On 18 May 2011 The Tunnel had its official premiere at Event Cinemas, Bondi Junction, at a Popcorn Taxi screening and Q&A event, and was also released simultaneously on DVD, TV and BitTorrent.

===Home media===
The film was released on DVD in United States by House Lights Media Partners on 27 December 2011.

==Reception==

===Box office===
The Tunnel was shown in only one North American theater during its entire theatrical run, limiting its box-office earnings.

It also ran on several screens in Australia, its country of origin, to reportedly full cinemas. This was side-by-side with simultaneous releases in that territory on DVD, cable, iTunes, and via a custom iPad app.

===Critical reception===

Richard Kuipers from Variety gave the film a positive review, writing, "Making the most of super-atmospheric locations never previously seen in an Aussie feature, debut helmer Carlo Ledesma is well served by his convincing quartet of thesps.

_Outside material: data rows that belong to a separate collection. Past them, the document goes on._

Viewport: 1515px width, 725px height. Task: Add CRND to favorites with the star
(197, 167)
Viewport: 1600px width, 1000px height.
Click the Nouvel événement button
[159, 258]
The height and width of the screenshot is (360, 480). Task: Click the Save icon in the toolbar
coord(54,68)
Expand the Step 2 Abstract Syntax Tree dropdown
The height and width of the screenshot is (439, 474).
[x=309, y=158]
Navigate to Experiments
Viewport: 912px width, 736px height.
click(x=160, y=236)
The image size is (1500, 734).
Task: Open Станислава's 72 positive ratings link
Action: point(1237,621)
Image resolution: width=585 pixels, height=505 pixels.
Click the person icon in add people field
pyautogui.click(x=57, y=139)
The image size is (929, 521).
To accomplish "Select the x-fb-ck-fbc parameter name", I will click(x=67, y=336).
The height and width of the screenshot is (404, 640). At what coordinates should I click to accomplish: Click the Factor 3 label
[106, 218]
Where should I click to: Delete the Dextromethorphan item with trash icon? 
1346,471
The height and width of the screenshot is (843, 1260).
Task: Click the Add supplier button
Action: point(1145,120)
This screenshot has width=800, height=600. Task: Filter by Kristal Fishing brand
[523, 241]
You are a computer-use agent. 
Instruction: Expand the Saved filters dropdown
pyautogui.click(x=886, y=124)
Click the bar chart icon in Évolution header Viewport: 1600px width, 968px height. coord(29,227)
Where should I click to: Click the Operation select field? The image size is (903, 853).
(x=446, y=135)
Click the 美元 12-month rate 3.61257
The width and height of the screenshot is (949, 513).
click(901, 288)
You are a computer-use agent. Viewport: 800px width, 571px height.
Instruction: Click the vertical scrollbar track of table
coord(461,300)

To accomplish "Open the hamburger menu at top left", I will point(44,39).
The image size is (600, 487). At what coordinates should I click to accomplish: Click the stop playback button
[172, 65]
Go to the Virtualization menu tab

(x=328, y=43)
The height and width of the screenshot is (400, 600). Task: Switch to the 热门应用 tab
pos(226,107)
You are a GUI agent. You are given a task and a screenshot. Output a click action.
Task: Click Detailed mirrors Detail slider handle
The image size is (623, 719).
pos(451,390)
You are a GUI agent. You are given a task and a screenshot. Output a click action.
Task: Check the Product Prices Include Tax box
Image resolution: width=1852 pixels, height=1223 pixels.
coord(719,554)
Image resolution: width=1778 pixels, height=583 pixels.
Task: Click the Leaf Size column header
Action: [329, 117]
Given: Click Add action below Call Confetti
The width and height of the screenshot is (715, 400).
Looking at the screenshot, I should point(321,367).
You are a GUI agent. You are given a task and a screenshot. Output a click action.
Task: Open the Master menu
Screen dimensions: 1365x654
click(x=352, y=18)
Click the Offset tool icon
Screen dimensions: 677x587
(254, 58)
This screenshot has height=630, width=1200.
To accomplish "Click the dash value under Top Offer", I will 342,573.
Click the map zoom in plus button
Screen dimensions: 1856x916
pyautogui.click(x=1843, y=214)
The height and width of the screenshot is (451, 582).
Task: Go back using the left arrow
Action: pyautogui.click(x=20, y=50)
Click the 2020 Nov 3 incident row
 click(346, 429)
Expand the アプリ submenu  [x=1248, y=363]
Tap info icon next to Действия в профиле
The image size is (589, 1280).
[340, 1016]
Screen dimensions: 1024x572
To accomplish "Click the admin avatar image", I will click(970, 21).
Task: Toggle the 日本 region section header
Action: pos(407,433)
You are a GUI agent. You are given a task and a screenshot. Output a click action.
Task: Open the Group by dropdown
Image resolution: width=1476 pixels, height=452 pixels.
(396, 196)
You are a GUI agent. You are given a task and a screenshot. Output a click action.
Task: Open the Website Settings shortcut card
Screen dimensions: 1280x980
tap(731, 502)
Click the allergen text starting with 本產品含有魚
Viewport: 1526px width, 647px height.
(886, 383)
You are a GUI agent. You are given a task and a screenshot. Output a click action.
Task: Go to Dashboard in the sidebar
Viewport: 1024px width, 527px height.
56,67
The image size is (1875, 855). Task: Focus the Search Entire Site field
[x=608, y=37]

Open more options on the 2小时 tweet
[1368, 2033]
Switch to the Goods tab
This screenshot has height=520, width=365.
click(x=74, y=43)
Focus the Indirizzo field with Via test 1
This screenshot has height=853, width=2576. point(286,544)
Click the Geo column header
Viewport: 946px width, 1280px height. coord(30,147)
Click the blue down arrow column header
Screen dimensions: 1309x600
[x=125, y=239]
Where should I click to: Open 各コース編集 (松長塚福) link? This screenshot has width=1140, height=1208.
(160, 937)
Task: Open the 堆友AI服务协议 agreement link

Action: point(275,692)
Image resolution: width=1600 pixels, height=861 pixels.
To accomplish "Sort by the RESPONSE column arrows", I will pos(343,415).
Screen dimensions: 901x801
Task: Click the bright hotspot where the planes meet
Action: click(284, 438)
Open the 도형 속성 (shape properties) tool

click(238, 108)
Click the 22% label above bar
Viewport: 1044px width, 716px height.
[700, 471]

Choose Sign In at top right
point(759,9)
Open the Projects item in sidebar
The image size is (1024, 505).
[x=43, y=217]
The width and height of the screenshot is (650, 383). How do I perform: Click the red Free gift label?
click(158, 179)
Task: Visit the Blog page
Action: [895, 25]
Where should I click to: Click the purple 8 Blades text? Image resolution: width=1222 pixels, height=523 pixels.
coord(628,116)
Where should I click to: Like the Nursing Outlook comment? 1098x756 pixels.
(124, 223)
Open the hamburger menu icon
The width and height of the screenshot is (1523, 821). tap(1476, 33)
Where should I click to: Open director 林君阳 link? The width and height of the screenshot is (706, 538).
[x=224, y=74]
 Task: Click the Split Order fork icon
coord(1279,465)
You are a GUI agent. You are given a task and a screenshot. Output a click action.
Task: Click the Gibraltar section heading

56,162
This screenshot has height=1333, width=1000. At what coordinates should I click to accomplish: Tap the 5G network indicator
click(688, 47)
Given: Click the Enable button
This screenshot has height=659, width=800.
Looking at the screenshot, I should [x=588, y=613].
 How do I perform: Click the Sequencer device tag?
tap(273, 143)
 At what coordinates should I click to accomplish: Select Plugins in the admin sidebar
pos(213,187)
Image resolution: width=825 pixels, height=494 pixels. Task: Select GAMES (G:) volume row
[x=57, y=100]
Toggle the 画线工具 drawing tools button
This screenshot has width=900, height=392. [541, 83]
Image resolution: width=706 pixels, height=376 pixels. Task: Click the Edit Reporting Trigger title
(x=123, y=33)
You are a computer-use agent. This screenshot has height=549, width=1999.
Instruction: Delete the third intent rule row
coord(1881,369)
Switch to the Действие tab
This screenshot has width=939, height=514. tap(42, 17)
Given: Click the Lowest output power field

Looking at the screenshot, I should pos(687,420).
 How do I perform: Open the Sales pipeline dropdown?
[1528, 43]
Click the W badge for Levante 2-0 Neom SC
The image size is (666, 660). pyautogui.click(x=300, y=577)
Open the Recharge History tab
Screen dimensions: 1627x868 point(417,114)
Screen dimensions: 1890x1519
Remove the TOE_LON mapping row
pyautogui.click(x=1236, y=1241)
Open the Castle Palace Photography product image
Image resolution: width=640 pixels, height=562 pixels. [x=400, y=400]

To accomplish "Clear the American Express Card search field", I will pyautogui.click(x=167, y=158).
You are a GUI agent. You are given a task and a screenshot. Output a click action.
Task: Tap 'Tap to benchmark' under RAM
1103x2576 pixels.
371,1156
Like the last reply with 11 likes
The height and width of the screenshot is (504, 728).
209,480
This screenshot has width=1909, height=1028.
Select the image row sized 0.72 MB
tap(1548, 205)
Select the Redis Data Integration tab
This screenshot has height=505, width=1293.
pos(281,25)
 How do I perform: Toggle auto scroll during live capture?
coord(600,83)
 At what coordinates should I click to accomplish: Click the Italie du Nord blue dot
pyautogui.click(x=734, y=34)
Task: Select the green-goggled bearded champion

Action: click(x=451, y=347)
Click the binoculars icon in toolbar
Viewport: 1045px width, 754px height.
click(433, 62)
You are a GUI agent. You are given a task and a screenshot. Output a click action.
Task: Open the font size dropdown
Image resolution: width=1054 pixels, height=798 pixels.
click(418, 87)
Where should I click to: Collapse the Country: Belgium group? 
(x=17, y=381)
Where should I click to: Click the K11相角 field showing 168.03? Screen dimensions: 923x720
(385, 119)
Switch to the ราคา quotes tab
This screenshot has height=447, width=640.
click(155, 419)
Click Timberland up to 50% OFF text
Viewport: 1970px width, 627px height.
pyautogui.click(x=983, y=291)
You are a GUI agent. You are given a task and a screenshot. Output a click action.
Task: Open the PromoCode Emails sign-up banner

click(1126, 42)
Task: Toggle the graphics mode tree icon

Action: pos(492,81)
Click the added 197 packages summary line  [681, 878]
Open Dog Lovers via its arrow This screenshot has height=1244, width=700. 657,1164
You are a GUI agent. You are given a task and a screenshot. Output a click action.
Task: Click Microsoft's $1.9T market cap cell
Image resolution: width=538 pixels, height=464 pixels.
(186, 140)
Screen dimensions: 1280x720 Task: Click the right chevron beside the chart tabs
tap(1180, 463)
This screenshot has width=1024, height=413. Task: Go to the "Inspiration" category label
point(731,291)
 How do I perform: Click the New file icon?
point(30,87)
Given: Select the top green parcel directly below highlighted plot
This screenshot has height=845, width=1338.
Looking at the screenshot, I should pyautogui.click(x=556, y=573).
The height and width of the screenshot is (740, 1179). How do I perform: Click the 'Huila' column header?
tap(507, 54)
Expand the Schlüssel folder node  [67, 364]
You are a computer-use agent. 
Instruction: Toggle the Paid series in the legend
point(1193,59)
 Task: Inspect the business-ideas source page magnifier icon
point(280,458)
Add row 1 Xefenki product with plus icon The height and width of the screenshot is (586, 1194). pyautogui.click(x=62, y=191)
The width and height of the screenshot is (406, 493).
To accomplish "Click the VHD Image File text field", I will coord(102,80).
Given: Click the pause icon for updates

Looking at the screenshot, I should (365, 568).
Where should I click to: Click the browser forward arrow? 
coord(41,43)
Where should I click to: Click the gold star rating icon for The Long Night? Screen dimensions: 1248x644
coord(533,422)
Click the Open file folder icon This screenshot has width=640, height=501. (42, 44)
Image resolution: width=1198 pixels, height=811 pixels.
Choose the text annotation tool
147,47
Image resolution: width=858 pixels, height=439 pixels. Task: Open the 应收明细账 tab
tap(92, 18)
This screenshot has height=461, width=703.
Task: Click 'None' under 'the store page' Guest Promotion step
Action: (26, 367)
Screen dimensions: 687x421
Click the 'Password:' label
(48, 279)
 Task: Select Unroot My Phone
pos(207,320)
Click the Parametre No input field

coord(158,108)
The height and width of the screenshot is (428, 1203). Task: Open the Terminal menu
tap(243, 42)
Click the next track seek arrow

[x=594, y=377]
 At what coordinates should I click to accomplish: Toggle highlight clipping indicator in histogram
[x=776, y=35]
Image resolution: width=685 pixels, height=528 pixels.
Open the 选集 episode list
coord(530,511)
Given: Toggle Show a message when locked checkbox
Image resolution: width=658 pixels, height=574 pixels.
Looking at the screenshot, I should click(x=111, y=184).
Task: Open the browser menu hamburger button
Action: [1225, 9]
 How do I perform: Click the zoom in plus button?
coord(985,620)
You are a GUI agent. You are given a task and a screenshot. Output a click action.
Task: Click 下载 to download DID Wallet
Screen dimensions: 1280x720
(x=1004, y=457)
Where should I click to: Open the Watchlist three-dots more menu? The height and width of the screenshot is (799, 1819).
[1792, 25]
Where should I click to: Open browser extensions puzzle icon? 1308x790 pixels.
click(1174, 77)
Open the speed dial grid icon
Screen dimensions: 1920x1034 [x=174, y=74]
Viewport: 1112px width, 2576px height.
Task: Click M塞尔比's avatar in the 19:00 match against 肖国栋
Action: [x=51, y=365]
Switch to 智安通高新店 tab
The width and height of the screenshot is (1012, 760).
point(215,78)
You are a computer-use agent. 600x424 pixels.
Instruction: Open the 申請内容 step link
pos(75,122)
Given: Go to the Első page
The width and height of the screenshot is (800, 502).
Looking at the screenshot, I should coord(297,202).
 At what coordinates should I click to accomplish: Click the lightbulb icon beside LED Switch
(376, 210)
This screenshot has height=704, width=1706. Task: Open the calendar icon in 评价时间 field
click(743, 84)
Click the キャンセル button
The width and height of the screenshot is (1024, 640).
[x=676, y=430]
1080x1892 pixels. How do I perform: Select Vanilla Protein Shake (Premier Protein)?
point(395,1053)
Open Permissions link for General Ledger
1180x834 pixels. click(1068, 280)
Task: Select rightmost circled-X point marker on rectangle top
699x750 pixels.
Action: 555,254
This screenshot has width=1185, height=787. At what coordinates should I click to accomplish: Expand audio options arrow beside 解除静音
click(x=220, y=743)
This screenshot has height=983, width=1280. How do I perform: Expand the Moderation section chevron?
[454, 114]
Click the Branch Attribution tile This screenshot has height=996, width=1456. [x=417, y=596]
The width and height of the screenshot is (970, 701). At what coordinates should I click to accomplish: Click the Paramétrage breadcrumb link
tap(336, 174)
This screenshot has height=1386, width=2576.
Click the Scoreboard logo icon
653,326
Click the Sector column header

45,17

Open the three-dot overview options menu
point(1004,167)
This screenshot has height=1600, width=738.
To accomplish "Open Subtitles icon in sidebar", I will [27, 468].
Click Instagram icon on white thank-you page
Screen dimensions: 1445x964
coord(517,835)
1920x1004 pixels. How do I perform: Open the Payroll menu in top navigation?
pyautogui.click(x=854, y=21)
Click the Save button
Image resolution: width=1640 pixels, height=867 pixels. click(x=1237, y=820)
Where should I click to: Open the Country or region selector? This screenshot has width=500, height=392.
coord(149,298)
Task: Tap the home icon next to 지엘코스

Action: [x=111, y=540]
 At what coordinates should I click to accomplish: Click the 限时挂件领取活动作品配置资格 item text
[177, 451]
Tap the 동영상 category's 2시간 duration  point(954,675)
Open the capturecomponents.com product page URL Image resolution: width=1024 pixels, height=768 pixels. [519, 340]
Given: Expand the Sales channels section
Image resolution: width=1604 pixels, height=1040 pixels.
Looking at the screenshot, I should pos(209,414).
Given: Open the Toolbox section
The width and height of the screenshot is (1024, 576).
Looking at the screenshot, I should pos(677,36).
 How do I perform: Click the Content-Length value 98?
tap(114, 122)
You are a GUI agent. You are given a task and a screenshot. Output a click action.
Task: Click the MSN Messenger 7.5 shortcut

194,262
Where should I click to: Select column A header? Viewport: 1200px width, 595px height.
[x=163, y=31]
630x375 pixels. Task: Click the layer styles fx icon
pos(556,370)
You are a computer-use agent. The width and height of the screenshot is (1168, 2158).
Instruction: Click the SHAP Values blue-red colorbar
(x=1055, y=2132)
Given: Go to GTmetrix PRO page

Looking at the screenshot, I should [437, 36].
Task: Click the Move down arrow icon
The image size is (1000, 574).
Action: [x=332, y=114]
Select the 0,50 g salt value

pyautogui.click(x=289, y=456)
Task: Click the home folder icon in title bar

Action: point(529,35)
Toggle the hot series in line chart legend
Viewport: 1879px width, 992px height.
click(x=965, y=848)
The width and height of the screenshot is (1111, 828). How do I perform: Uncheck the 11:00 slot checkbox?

Special kudos goes to Steve Davis, a real-life cameraman who performs impressively while also filming a sizable portion of the finished product". However, Kuipers felt that the film failed to reveal anything on the malevolent presence that lurked in the darkness.
James Mudge from Beyond Hollywood.com gave the film a positive review, writing, "Though The Tunnel nevertheless remains above average and better crafted than most of the never-ending stream of found footage horrors, these missteps prevent it from shaking off the shackles of the form or from finding appeal outside dedicated fans. Still, there’s enough here to make the prospect of a sequel not unpalatable, and despite its faults the film does manage to raise the pulse rate from time to time".

In 2014, popular horror movie website Bloody Disgusting listed the film as one of the "13 Scariest Mockumentaries Ever Made".

In 2015, BuzzFeed listed the film as one of "13 Australian Horror Movies That Will Scare The Shit Out of You".

===Awards===
Prior to its completion, The Tunnel earned an award and a nomination for its innovative online campaign. The Tunnel has continued to receive award recognition in the festival circuit.

- Won
- 17th Annual AIMIA Awards:
  - Best Use of Social Media, Word of Mouth or Viral (DLSHS – Ahmed Salama, Valeria Petrenko)
- A Night of Horror International Film Festival:
  - Best Australian Director (Carlo Ledesma)
- Screamfest Horror Film Festival:
  - Best Special Effects – 2011

- Nominations
- Australian Directors Guild Awards | 2010:
  - Cross Platform Interactive (Ahmed Salama, Valeria Petrenko)
- 17th Annual AIMIA Awards:
  - Peoples Choice Award (DLSHS – Ahmed Salama, Valeria Petrenko)

==Sequel==
In March 2012 it was announced that a sequel to The Tunnel is planned. The project is called The Tunnel: Dead-End and circles around a sibling who searches for her brother who got lost in the tunnels.